More recent experience in Europe also offers lessons about the dangers of negotiating with terrorists. Over the past year, officials from Britain, France and the European Union all held talks with officials from the “political wing” of Hezbollah in a bid to get the terrorist group to moderate its behavior. Hezbollah is undoubtedly grateful for the legitimacy that these meetings have conferred, but it is not laying down its arms. Indeed, according to a recent report from the Times of London, the group has now stockpiled 40,000 rockets close to the Israeli border.

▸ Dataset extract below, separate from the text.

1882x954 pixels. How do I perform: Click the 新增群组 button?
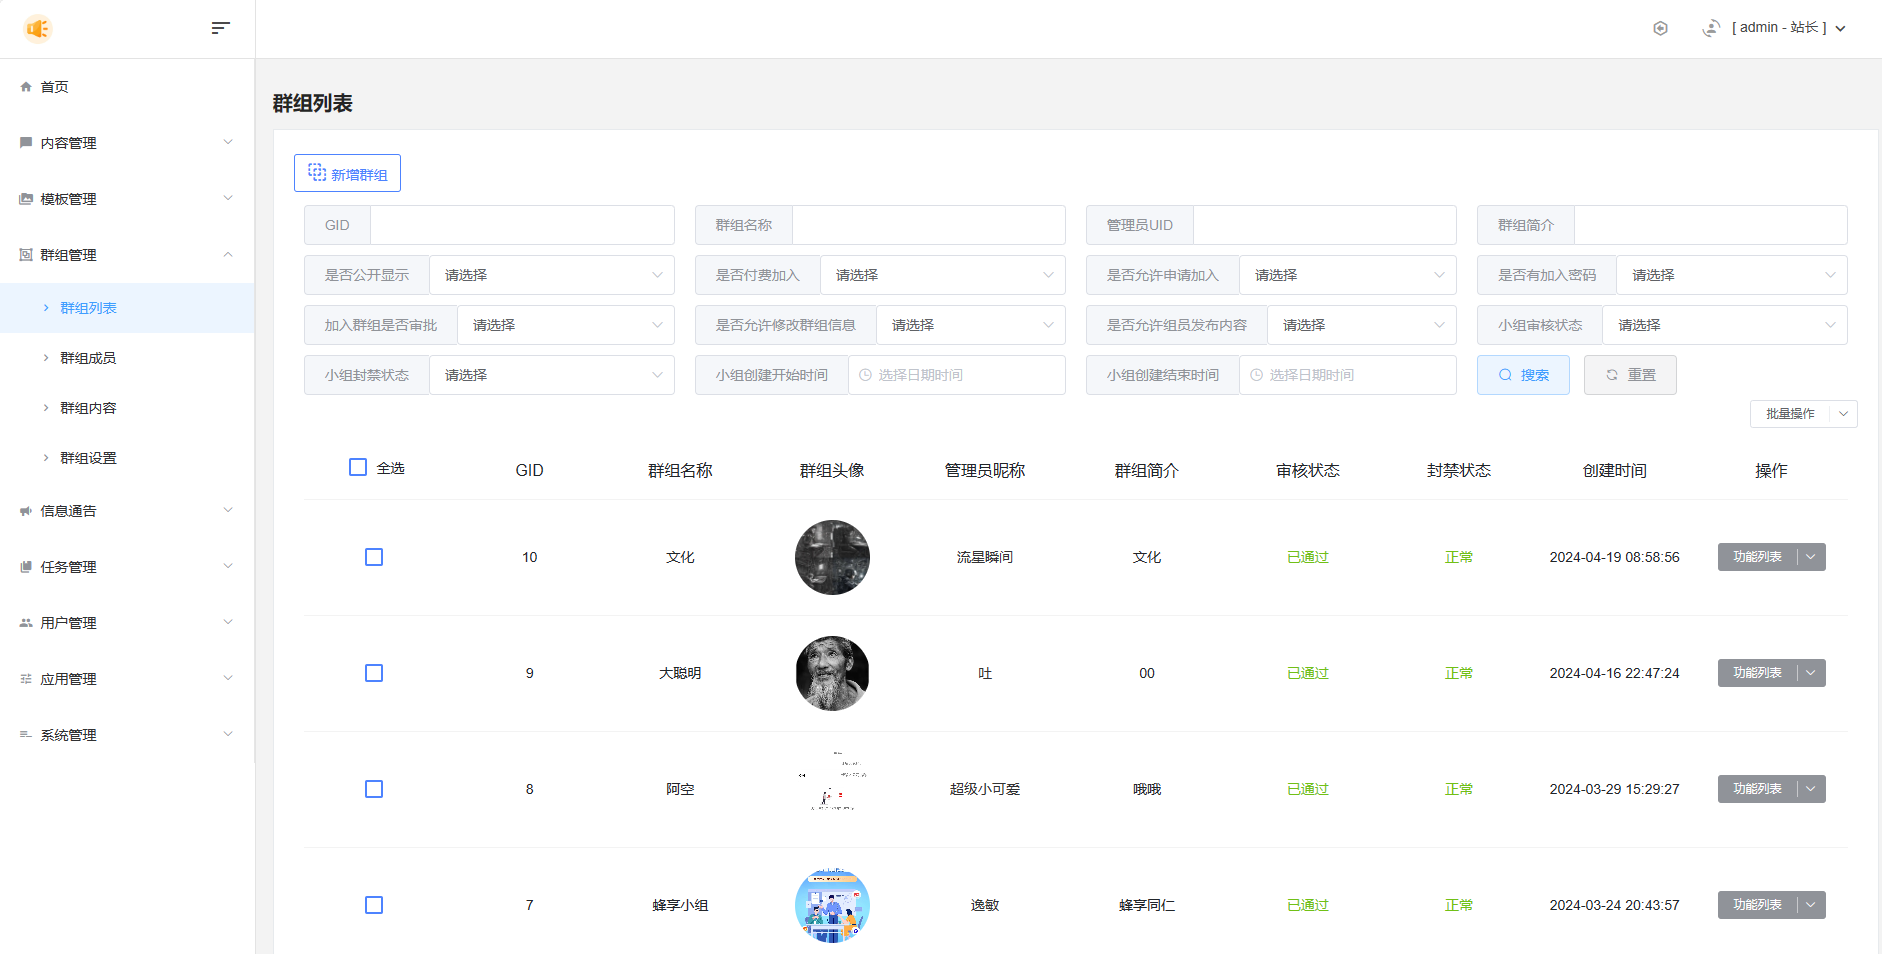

To be sure, we must have hope. Peace agreements with Egypt and Jordan are useful models. Nonetheless, the recent rebuffs by Jordan, Kuwait and Saudi Arabia of efforts by the Obama administration to promote a more conciliatory attitude to Israel offer a salient reminder that those who started this conflict may not yet be in a mood to end it, whatever their rhetoric to the contrary.
And then there are the settlements. Undoubtedly, this is a complex matter. Yet the administration must beware of overemphasizing it. Compromises between people of goodwill can be made on the settlements, as Israel has demonstrated in the recent past. But no compromise can be made on Israel’s right to exist inside secure borders unmolested by terrorist groups or threatened by belligerent states.
That’s why an unambiguous strategy explaining precisely how Hamas and Hezbollah can be disarmed and how Iran can be prevented from acquiring nuclear weapons is of central importance to any peace plan.
The administration must also be wary of letting Israel’s opponents use the settlement issue as a convenient excuse for failing to make moves of their own. The settlements matter, but they do not go to the core of this decades-old conflict.
Making peace in the Middle East is an unenviable task. It is also a noble calling. To be successful, it will require patience and fortitude. It will also require an ability to stand above the fray, to see the problems for what they are, and the courage to confront them at their source.
**Mr. Lauder is president of the World Jewish Congress.